Latgale locals worried over storage of radioactive waste near Lithuanian border

Take note – story published 4 years ago

Latgale locals are worried about a plan to set up a storage facility of radioactive waste on the Lithuanian side of the border, just 30 kilometers away from Daugavpils, Latvia's second city. The facility is to store waste from the Ignalina Nuclear Power Plant, which was closed ten years ago with the matter of storing waste still unsolved. Local residents and leaders have been sounding the alarm. 

The Ignalina Nuclear Power Plant was opened 1983. Using reactors similar to that of Chernobyl, it was closed just 25 years later, in 2009, as Lithuania had joined the EU with the condition that it would be.

It is to be fully dismantled by 2038, and this March a tender was opened for creating a storage facility right on the border between Latvia and Lithuania. 

This is worrisome news for the locals of Demenes parish, which borders Lithuania and is within viewing distance of the plant's chimneys. 

"Of course we're against it. Why do we need that? There'll be radiation," a local told Latvian Radio.

"The children are ailing. People are dying like flies from the radiation. Let them take their radiation away from our borderland," another local said. 

Local leaders likewise oppose setting up the waste storage facility right on the border, such as Aleksandrs Aizbalts, a high-ranking official at the Daugavpils Municipal Council. "What could our position be? Of course we view it in negative terms," he said.

Meanwhile Daugavpils mayor Andrejs Elksniņš called for discussing the matter on a government level in order to prevent the creation of a waste facility such as this so close to the Latvian border. He said two letter have been sent to the responsible ministry.
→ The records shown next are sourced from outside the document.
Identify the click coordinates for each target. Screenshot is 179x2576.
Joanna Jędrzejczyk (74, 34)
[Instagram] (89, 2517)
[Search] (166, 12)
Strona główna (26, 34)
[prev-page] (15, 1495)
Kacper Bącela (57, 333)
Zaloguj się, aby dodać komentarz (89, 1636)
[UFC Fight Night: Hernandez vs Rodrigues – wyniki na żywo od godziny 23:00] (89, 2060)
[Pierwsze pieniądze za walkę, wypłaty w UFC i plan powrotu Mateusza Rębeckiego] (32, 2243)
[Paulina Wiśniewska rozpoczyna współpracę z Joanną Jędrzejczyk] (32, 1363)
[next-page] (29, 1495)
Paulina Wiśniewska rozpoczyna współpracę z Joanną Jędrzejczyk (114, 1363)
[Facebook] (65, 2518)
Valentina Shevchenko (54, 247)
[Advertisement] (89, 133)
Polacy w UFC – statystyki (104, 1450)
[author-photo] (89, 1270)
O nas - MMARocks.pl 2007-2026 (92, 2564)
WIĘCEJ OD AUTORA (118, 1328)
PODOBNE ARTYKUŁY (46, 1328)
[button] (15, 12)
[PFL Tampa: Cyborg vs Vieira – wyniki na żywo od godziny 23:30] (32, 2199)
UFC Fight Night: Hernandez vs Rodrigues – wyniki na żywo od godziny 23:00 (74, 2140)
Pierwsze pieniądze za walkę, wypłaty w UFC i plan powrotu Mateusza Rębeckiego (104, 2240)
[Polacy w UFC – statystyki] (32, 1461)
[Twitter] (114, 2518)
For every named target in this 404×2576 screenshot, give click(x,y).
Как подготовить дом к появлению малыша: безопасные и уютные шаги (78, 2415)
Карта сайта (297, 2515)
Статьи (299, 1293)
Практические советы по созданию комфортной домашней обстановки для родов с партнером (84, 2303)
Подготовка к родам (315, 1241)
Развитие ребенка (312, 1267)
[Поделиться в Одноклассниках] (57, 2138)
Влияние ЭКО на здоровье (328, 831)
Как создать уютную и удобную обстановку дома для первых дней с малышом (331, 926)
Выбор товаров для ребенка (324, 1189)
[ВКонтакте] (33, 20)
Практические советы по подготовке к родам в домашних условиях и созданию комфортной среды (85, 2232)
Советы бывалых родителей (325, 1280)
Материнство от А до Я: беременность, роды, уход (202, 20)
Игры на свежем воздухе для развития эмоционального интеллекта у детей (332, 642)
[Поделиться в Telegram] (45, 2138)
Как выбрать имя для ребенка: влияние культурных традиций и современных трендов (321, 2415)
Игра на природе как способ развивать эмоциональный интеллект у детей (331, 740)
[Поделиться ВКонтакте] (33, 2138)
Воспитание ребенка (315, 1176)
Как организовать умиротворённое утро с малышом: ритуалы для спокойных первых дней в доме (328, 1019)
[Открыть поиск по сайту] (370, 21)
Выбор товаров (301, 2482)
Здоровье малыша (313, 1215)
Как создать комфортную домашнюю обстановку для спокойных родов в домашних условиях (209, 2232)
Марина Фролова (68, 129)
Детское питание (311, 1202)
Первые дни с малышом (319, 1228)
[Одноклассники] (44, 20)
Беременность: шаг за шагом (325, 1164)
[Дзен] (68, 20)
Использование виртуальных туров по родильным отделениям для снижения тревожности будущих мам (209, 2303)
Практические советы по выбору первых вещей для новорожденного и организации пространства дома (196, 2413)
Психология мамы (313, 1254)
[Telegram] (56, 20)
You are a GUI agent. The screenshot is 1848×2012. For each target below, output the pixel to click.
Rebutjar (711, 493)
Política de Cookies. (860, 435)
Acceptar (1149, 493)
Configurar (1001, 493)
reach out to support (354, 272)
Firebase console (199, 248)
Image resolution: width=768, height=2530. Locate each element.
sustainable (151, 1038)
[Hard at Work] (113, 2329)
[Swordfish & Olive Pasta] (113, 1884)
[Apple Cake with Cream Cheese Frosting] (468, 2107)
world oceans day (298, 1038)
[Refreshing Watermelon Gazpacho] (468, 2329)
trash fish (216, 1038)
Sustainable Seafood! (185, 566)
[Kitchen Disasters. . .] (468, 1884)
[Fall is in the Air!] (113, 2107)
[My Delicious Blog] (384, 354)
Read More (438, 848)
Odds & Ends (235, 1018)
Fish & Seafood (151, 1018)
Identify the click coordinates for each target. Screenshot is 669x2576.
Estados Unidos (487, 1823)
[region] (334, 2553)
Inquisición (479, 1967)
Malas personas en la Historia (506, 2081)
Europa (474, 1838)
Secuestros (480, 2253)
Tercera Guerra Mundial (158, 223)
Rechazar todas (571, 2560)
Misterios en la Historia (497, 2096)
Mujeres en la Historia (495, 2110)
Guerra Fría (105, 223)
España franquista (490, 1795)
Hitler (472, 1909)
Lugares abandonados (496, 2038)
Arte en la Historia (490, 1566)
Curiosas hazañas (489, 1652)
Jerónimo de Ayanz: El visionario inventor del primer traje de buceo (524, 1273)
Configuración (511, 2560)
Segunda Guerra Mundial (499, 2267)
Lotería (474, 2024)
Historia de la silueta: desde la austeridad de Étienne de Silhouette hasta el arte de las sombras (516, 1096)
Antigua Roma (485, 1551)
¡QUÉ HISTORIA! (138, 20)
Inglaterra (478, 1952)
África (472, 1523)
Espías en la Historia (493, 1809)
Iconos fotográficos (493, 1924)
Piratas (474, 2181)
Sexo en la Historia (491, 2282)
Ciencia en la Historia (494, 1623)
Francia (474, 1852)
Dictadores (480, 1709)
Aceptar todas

"All of us oppose setting up such a facility in the vicinity of 25 to 30 kilometers away from the city. We've sent letters to the Environment Ministry and the Interior Ministry so that Latvia's position is clear and unswerving when it comes to international relations," said Elksniņš. 

Lithuania plans to set up the storage facility within four to five years. It would safeguard radioactive material of low- to middle activity. Viktor Ognerubov, the project manager of the planned storage space, told Latvian Radio all the necessary precautions would be taken when building the facility.

"For the most part the waste is metallic, and there is the cemented radioactive waste from when the power plant was active. This used fuel is stored in cemented 200-liter barrels, which in turn are stored inside special containers, also covered in cement. The final construction is these radioactive waste containers made of metal and concrete," said Ognerubov. 

It is planned to cover these containers with a two-meter layer of clay as well as three meters of soil, sand and stone. 

While properly stored waste is safer than an operational plant, experts say this is still not a good thing.

"Any potentially dangerous object, stored close to the border, is not a good thing. The Lithuanian government has acted as it sees fit. As concerns potential threat, it mostly remains on an emotional level. The construction will doubtless be supervised by the European Commission," said Juris Soms, an associated professor at Daugavpils University. 

About 100,000 cubic meters of radioactive waste from the Ignalina plant are to be stored within the facility. The cost is covered by the EU, and just the first stage of the project is to set it back about €50 million.